Problem statement
What you return should be every line below, word for word, and none of the images.

(Dataset entries)
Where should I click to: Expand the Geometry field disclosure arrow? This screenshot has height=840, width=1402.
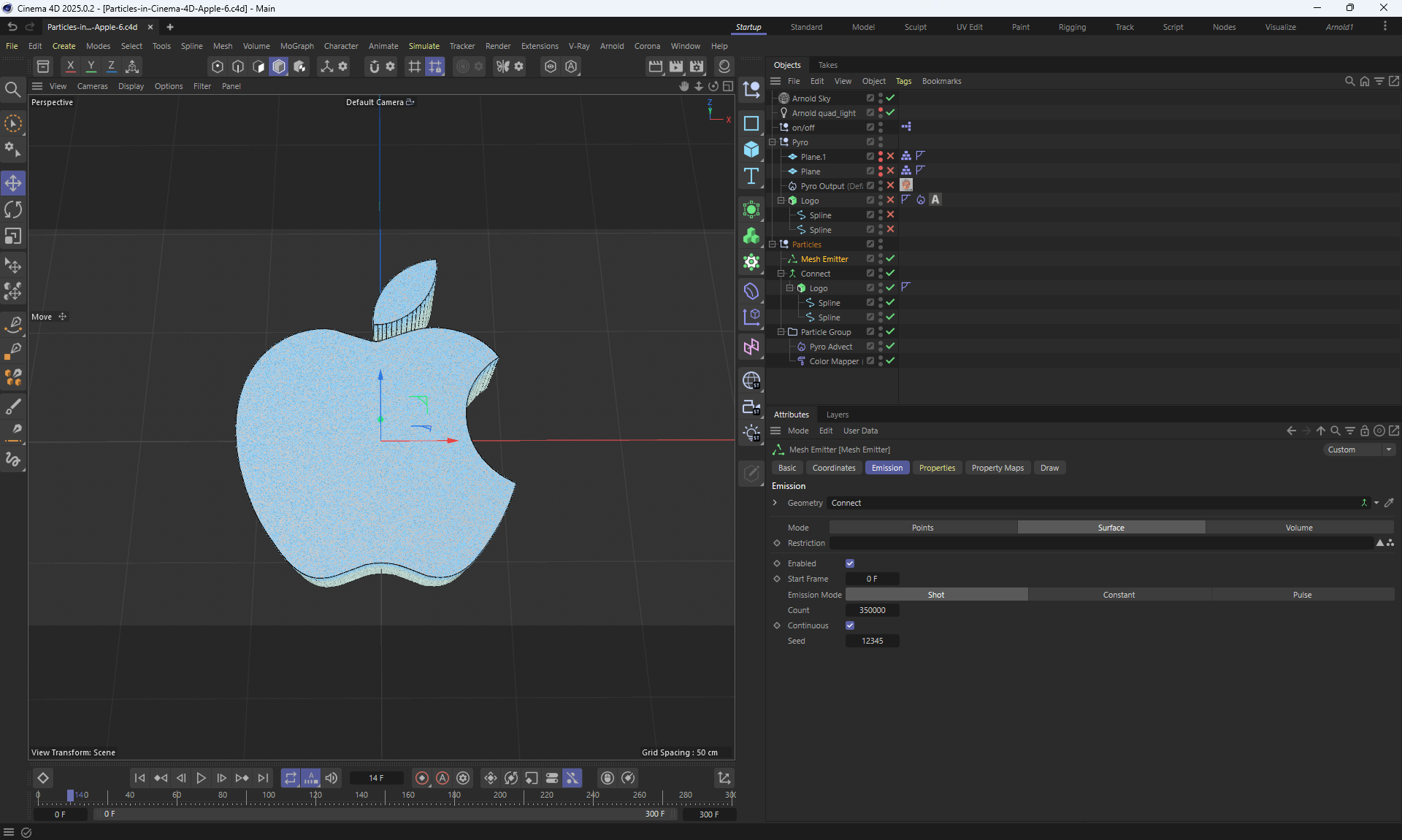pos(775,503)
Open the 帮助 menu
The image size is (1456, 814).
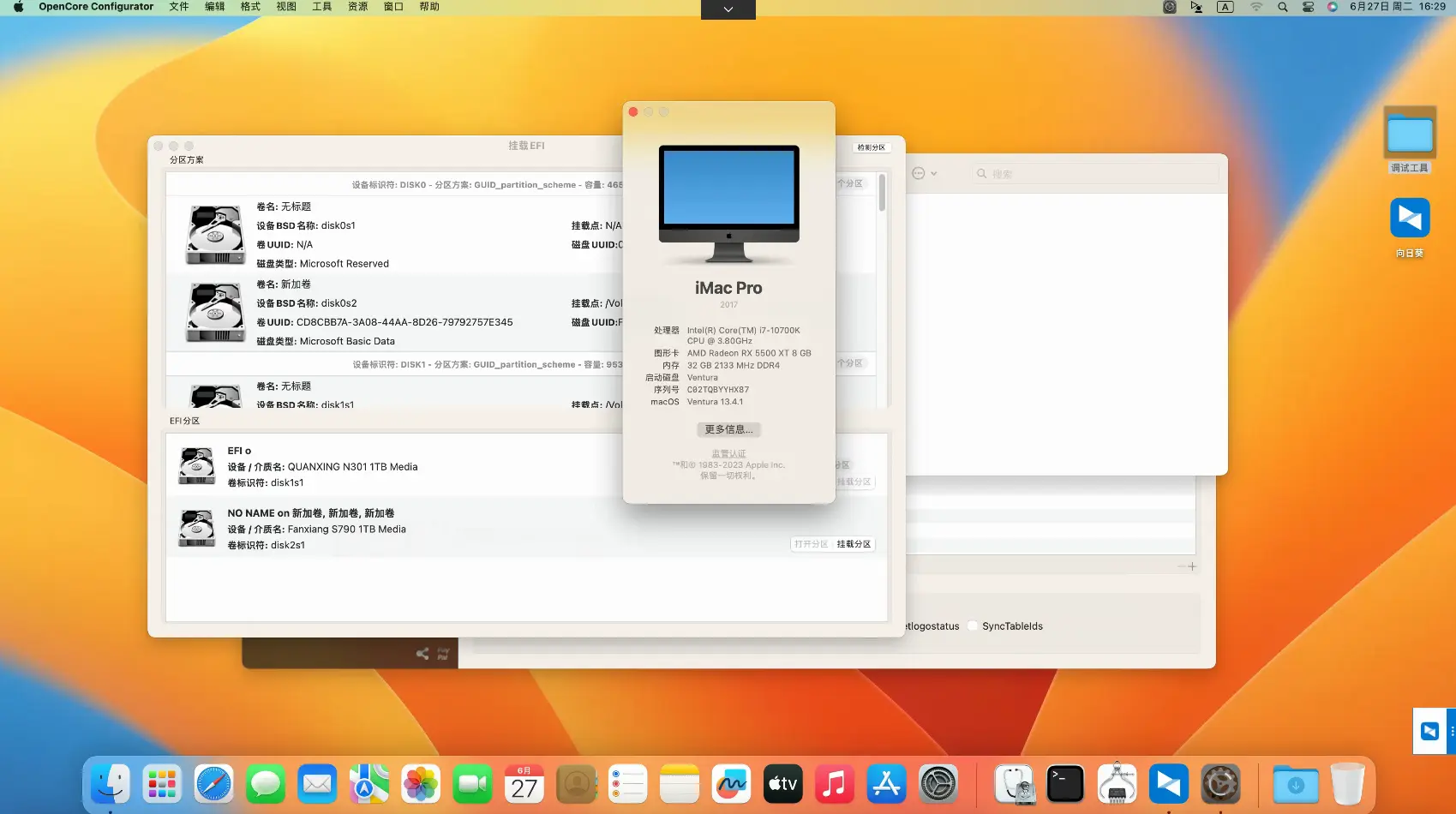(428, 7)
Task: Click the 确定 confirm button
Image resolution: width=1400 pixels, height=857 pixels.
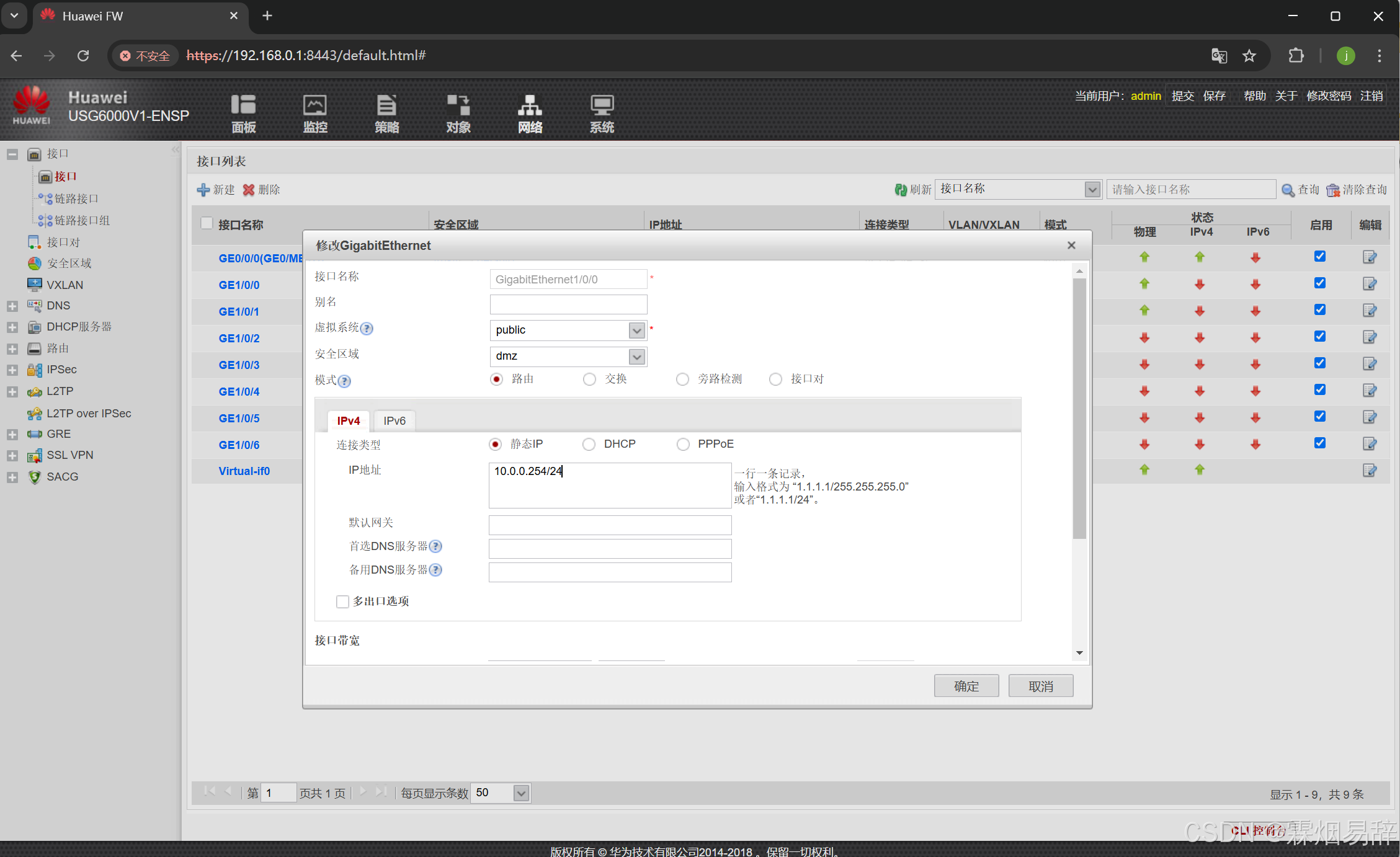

Solved problem
Where should I click to: Expand the Geometry field disclosure arrow? This screenshot has height=840, width=1402.
pos(775,503)
Open the 帮助 menu
The image size is (1456, 814).
(428, 7)
Task: Click the 确定 confirm button
Image resolution: width=1400 pixels, height=857 pixels.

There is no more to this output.